Guevara separated his group into a vanguard, a rearguard,
and a main group in the middle, which contained Guevara himself. Rodriguez’ counter-insurgency team of
Bolivian Army soldiers captured the vanguard team, who happily spilled the
beans about the whole thing. That
included Paco. Now Rodriguez knew
Guevara would be arriving – but Guevara had no clue he’d be walking into an
ambush. Sure enough, he was captured.
The two of them talked at length, very friendly. Che gave him his Rolex, which is now on
display at CIA headquarters. If it were
up to Rodriguez, he’d have had Che sent to Panama to be interrogated by the CIA
and who knows what else. But it was the
Bolivians who decided what to do, and they decided to shoot him. Too bad.
Vietnam. After Cuba, Rodriguez went to Vietnam. There he turned a female NVA officer. She was in love with the son of her NVA
commander (Colonel Tu Ton), but he thought his son was too good for her, and
forbid the relationship. The colonel
reassigned his son to a combat unit, and the boy was killed in a B52 raid. She blamed Tu Ton for not only breaking up
the relationship but also getting the boy killed. So she
helped the CIA arrange highly effective operations against him. And there was much rejoicing.

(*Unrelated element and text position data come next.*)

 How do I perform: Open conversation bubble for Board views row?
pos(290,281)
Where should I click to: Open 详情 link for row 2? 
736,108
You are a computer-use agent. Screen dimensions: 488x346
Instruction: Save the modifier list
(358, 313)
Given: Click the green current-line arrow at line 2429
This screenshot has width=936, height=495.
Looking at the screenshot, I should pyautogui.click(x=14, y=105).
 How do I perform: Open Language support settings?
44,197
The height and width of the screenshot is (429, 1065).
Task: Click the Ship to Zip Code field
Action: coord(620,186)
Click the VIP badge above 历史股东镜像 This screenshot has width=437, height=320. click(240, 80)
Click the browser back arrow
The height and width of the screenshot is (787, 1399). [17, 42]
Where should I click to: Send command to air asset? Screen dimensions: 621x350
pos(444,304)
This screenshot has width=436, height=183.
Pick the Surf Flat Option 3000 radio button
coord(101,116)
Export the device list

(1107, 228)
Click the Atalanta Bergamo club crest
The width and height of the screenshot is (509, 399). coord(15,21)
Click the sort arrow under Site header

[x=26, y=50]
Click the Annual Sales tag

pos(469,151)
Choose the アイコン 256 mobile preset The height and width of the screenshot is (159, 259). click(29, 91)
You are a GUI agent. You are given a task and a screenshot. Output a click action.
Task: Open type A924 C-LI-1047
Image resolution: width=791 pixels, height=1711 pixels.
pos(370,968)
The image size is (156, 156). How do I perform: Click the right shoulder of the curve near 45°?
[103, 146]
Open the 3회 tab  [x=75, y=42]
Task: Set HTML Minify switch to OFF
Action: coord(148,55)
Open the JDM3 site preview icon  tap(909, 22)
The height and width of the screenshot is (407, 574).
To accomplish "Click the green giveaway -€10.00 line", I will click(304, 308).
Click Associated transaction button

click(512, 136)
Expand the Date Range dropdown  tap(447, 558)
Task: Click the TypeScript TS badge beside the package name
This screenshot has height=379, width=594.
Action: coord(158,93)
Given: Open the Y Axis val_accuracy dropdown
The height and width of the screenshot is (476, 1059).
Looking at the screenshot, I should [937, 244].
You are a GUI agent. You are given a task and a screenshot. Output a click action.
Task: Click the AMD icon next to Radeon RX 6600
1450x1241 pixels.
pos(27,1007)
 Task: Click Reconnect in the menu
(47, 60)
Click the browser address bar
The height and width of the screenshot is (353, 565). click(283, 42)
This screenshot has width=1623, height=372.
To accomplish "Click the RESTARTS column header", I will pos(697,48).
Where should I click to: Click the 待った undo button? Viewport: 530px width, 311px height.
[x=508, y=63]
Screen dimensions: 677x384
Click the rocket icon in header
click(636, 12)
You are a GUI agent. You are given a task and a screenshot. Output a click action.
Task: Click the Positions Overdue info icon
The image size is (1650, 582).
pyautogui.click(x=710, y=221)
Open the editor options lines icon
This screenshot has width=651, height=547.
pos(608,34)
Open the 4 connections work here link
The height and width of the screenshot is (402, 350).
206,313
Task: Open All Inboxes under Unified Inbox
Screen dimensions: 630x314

Nicaragua. By the 1980s, Rodriguez went to Nicaragua to
help out with the Contras, who were trying to overthrow the communist
Sandinista regime then in power. Despite
the notoriety back in Washington of some guy named Oliver North, Rodriguez said
the Contras had no idea who North was.
Rodriguez considered North to be an arrogant idiot who had no idea what
he was doing, nor that Secord and the rest of the Iran-Contra operation were making money behind his back, overall a pompous, incompetent assclown
with a grossly inflated image of his importance.